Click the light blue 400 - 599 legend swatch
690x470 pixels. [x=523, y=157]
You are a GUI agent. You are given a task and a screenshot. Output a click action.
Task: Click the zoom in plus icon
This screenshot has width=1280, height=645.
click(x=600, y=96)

> [ASSIGNMENT] Word for word, output the records that appear above.

> [REPLY TO THE TASK]
Click the light blue 400 - 599 legend swatch
690x470 pixels. [x=523, y=157]
You are a GUI agent. You are given a task and a screenshot. Output a click action.
Task: Click the zoom in plus icon
This screenshot has width=1280, height=645.
click(x=600, y=96)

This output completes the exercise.